SPIDER: CL CLA (Classification

CL CLA - Classification - Automatic

(4/17/17)

PURPOSE: To find clusters of images/elements in factor space (or a selected subspace) by using Diday's method of moving centers, and to apply hierarchical ascendant classification (HAC) using Ward's method to the resulting cluster centers.
Reads input from 'CA S' operation.
Produces a Postscript dendrogram plot and a dendrogram description doc. file. These files can be used to determine the images/elements assigned to each cluster (class).
See: Classification and Clustering Tutorial for further info. Example.

SEE ALSO

CA S	[Correspondence Analysis - Solution]
CL HC	[Classification - Controlled]
CL KM	[Classification - K Means \|\|]
CL HD	[Classification - Hierarchical, get number of classes]
CL HE	[Classification - Hierarchical, create cluster selection files]

USAGE

.OPERATION: CL CLA

.CORAN/PCA FILE PREFIX: CORAN_01
[Enter prefix of the name of the image factor coordinate file (_IMC) containing the data. This file was created by 'CA S.

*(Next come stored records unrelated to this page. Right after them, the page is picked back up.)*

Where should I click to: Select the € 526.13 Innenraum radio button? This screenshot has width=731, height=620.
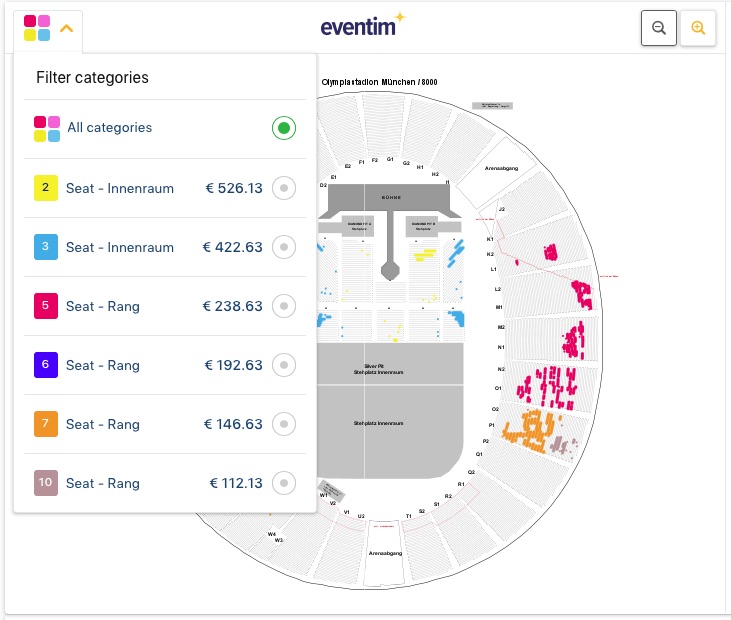click(284, 188)
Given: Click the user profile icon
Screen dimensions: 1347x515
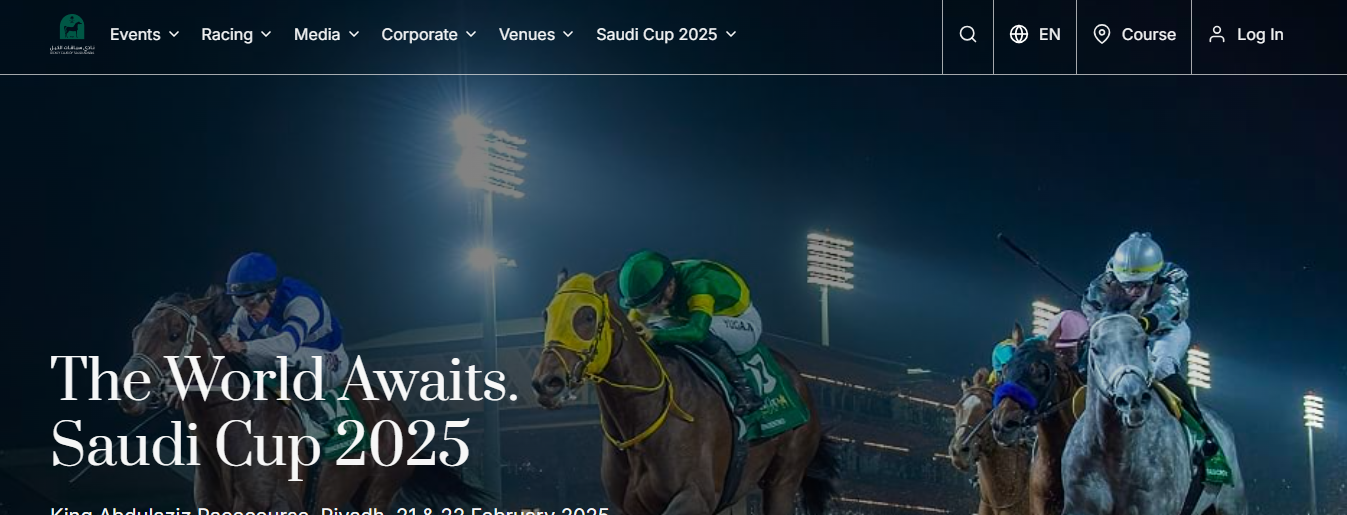Looking at the screenshot, I should 1217,35.
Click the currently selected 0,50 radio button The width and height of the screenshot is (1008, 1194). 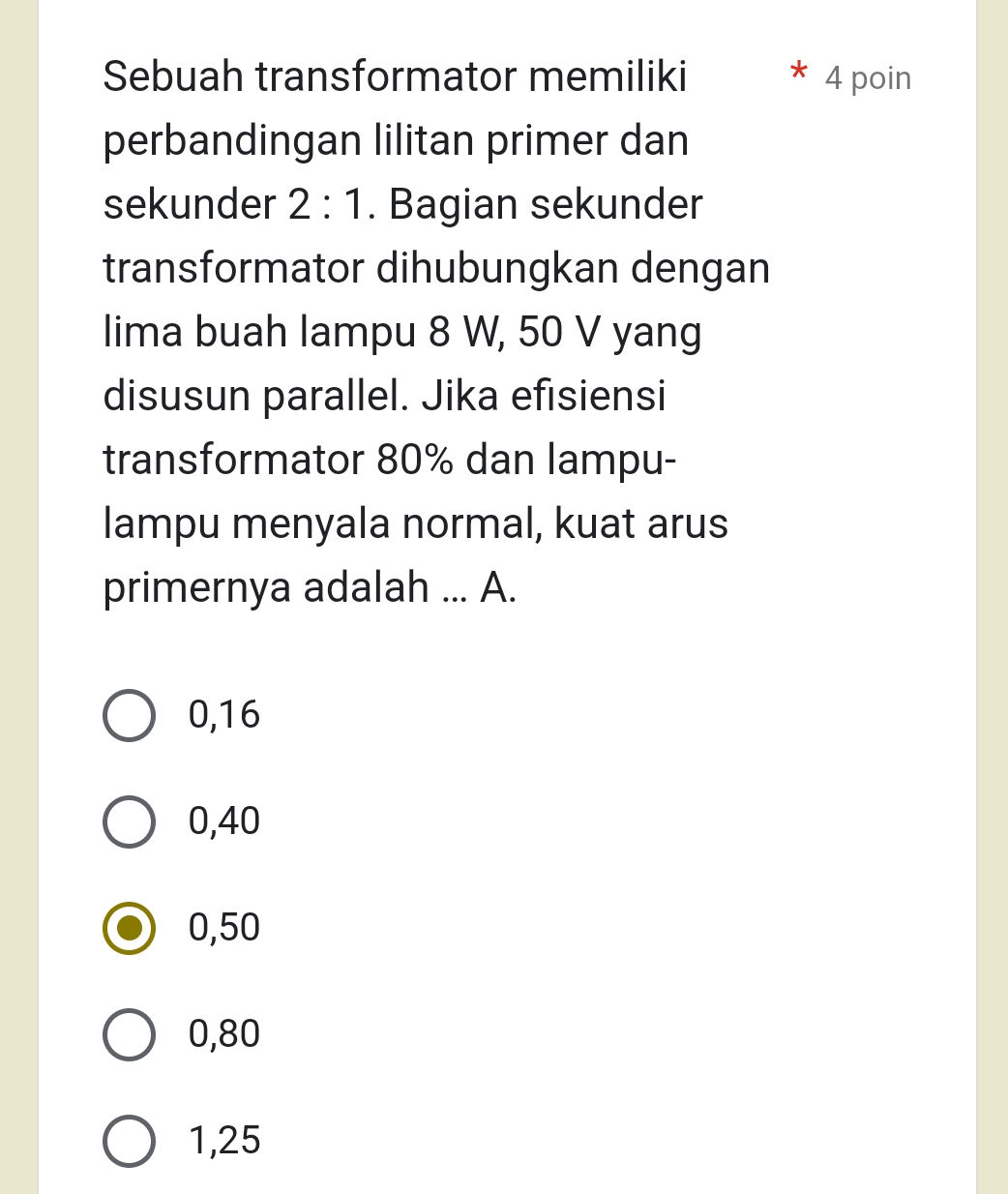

.CLUSTER OUTPUT FILE FOR 'CA SM' USE: CLU001
[Enter name for binary cluster file where cluster and classification parameters are placed for later reference. This file must NOT exist currently. The only current use for this file is for labeling images as to their class on a factor map using: 'CA SM'.]

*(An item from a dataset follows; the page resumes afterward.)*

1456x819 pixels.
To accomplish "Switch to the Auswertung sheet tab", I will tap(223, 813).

.FACTOR NUMBERS TO BE USED: 1-4
[Enter list of factors to be used in the cluster search. WARNING. INPUT ALTERED 2011. To use factors 1..7 list all factors wanted, i.e. 1-7; Not: 7.]

.NUMBER OF ITERATIONS & CENTERS: 5, 8
[Enter number of iterations (default=5), and number of centers ("seed images") per partition (default=5). Iterations control how many times the center is moved. The centers are randomly chosen images from which the algorithm starts.]

.NUMBER OF PARTITIONS: 4
[Enter number of initial clusters (default=4) that are expected. The number of possible clusters is: "CLUSTERS PER PARTITION" ** "NUMBER OF CLUSTERS" subject to a maximum of 100.]

.OCCUPANCY LEVEL FOR CLASS CUTOFF (0=NO CUTOFF): 2
[Enter the occupancy level at which the dendrogram will be cut. Classes (clusters) having fewer occupants than this level will be removed. This number must be be in occupancy range of the dendrogram tree which was just reported.]

.DENDROGRAM POSTSCRIPT OUTPUT FILE: CLA_DEND_PLOT.ps
[Enter name of file where the dendrogram plot will be stored. Enter '*' to skip creating this file and skip the next question.]

If Postscript output was requested SPIDER asks.]

.PLOT CUTOFF (0 ..100): 30
[Enter the scale value value at which the dendrogram will be cut/truncated. Only top portion will be produced.]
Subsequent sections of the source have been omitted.